Our group has described protein structures as graphs or networks of noncovalently interacting amino acid residues (27). We observed that the protein structure graphs (PSG) show complex-network behavior and their properties depend on the strength of noncovalent interactions between the amino acid residues, which is an important parameter used in the construction of the PSG. The network behavior was considered to be complex, since a variety of profiles, ranging from random graphs to decay-like curves, were obtained at varying interaction strengths. Further, a transition-like behavior was observed in all proteins when the size of the largest cluster was monitored as a function of interaction strength. We also noted that such a transition was due to the loss of a large number of hydrophobic interactions, which were generally formed at low interaction strengths. Additionally, we explored the residue preferences of the hubs on either side of the transition and found that the aromatic amino acids and arginine have a greater propensity to form hubs at high interaction strength and these residues along with hydrophobic residues like leucine, valine, and isoleucine are the preferred hubs at low interaction strength. This study provided valuable insight into protein structure and stability and thus it is quite evident that the network representation is a powerful way of studying the side-chain interactions within the protein in a systematic way. In this study, we have adopted some of these concepts to analyze equilibrium dynamics and protein unfolding. Here, we demonstrate that the fluctuations and changes in protein structure, particularly related to side-chain interactions during equilibrium and unfolding dynamics, can be captured effectively by following the changes in the network parameters.

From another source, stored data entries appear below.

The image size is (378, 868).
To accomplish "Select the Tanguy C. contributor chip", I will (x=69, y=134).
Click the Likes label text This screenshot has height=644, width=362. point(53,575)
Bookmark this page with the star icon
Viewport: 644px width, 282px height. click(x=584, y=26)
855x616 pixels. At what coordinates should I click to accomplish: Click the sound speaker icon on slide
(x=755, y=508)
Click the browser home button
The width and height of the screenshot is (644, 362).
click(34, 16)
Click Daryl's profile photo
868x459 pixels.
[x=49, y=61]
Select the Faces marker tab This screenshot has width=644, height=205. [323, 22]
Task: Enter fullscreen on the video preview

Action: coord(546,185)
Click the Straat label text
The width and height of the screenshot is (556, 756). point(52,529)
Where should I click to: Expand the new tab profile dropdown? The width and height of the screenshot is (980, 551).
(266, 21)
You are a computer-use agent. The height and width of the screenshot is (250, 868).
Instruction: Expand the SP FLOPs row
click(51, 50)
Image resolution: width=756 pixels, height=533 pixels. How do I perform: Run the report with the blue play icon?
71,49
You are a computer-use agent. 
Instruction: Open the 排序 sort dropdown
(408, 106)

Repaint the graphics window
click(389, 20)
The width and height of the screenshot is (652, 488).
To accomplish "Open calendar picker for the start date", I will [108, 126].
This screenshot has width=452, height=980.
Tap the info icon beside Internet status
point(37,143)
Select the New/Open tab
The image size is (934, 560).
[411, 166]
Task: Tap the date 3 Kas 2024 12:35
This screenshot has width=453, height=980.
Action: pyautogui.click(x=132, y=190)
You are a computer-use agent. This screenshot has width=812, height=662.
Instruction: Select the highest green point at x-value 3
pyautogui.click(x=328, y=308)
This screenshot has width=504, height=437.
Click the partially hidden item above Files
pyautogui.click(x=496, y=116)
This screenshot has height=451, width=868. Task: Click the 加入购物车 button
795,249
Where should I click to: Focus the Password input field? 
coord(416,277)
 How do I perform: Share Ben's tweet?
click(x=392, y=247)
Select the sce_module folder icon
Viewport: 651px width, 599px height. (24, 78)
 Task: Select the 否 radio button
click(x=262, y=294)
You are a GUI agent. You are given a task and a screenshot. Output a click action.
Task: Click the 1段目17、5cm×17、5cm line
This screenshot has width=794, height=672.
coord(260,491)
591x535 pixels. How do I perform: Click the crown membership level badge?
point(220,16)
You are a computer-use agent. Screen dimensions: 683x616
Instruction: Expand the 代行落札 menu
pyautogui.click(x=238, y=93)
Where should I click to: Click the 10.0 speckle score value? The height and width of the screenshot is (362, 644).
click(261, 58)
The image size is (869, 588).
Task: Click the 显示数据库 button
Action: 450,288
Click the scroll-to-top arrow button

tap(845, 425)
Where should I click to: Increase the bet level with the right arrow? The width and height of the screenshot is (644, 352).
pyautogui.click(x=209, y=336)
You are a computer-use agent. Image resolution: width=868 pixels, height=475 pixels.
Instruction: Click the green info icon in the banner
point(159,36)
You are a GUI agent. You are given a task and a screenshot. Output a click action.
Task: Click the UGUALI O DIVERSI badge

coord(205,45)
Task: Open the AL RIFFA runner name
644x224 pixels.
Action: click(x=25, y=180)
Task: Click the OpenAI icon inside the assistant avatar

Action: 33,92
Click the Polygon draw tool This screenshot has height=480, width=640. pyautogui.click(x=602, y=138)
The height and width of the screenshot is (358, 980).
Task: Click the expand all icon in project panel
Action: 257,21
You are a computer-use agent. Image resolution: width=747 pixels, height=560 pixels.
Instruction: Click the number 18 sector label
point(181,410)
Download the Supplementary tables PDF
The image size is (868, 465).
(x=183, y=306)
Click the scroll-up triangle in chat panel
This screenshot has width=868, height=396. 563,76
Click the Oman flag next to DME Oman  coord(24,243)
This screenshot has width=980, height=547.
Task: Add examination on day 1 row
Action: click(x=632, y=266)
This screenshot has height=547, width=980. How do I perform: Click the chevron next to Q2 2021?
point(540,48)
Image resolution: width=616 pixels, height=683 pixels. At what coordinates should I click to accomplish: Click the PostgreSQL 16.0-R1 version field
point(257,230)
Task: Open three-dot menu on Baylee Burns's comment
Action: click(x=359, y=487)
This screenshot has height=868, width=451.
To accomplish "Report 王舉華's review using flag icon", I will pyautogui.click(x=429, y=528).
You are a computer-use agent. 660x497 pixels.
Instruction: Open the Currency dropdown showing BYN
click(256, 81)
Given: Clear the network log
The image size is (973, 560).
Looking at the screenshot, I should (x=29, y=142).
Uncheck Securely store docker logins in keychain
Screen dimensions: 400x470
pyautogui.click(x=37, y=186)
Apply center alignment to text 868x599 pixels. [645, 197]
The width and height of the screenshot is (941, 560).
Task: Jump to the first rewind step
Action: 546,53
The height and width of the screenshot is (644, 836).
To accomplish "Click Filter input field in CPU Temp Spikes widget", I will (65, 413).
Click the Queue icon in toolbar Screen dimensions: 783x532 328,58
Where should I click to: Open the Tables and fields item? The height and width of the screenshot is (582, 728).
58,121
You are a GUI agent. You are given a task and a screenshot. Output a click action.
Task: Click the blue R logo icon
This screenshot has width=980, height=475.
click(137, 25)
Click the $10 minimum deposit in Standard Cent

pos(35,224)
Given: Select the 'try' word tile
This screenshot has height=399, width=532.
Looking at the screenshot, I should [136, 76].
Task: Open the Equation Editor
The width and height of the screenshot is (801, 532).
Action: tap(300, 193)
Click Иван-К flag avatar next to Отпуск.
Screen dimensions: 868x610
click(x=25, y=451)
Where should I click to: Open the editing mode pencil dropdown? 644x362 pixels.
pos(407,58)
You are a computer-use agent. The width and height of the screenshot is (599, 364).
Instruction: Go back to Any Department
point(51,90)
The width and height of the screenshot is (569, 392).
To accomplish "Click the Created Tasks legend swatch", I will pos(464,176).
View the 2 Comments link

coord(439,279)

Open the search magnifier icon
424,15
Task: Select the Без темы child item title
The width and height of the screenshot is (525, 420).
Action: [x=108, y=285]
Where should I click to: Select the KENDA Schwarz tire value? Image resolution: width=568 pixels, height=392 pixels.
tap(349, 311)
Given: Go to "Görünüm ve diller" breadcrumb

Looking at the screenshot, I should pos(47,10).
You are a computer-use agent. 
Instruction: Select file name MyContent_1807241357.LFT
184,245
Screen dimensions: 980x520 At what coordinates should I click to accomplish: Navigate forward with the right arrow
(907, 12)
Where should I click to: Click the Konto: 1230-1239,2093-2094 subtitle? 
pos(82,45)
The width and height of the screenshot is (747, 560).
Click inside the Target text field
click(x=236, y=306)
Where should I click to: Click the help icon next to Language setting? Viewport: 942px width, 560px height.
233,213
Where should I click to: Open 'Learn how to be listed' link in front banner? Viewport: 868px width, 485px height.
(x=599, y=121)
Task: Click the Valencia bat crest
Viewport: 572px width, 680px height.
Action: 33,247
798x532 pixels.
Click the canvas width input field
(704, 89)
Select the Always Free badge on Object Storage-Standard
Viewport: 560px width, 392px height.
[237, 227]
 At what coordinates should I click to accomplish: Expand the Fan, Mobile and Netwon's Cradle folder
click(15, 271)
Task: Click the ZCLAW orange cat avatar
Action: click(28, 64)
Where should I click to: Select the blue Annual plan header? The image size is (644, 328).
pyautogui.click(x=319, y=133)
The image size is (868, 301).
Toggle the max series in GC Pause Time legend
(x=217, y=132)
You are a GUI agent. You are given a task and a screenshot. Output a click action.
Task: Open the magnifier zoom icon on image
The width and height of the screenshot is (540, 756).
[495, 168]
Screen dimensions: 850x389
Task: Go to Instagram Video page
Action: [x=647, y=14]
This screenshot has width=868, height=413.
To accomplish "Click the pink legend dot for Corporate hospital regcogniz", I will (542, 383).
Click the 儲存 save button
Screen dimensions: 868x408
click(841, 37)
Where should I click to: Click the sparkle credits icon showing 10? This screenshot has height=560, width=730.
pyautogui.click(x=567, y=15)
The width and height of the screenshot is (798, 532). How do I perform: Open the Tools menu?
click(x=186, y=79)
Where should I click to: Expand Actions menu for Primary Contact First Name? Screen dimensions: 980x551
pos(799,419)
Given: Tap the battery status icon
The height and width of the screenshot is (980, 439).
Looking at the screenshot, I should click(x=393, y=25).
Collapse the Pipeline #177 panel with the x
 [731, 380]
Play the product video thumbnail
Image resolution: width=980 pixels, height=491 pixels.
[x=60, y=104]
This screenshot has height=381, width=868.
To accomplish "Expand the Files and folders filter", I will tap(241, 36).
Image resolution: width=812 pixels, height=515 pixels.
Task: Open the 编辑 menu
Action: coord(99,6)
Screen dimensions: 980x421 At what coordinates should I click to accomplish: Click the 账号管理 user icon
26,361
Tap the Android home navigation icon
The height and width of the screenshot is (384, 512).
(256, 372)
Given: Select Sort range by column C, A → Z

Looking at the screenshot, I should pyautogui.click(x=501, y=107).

The equilibrium and unfolding dynamics of T4 lysozyme at various temperatures have been investigated in this work. The network analysis of the molecular dynamics (MD) simulation data provides detailed information on the side-chain interactions through clusters and hubs occurring in the lysozyme structure. Particularly, it provides insight into the role of amino acid side chains in the unique topology of the proteins. Furthermore, network parameters such as the largest cluster provide an understanding beyond pairwise interaction and therefore can prove to be a powerful tool for the analysis of MD simulation data.
MATERIALS AND METHODS
MD simulations were performed using the AMBER8 package (28) with parm99 parameters (29) on the high-resolution (1.7-Å) crystal structure (2LZM) of bacteriophage T4 lysozyme (30). Explicit water molecules were used. The simulations at 300 K and 400 K were performed for 5 ns and three 500 K simulations were carried out for 10 ns in TIP3P water (31). The solvation box was 10 Å from the farthest atom along any axis for 300 K and 400 K simulations. At 500 K, a 12-Å solvation box was used for one of the simulations and a 10-Å box was used for two simulations (denoted as S2 and S3). The simulation details are consolidated in Table 1. The simulations were performed under NTP conditions. Particle mesh Ewald summation (32) was used for long-range electrostatics and the van der Waals cutoff was 10 Å. The pressure and temperature relaxations were set at 0.5 ps−1. A time step of 2.0 fs was employed with the integration algorithm, and structures were stored every 1 ps. Apart from the network analysis outlined below, conventional analyses such as RMSD and the radius of gyration, were also carried out on the MD snapshots. Compactness of the protein is measured by calculating the radius of gyration, Rg (33), which is defined as the root mean-square distance of the collection of atoms from their center of gravity. The schematic representation of the protein structures are drawn using PyMOL (39) and all other figures are drawn using MATLAB.
TABLE 1.
Summary of simulations performed at three different temperatures
Trejectory no. | Temperature | Trajectory length (ns) | No of water's added | Density of water (gm/cc) |
---|---|---|---|---|
I | 300K | 5.0 | 7854 | 1.010 |
II | 400K | 5.0 | 7854 | 0.908 |
S1 | 500K | 10.0 | 9593 | 0.717 |
S2 | 500K | 10.0 | 7854 | 0.728 |
S3 | 500K | 10.0 | 7854 | 0.730 |
Construction and analysis of the protein structure graph
The protein structure graphs, or PSGs, were constructed from the atomic coordinates of the crystal structure and the snapshots from the simulations. The details of the method have been described previously (27). A brief description is given below.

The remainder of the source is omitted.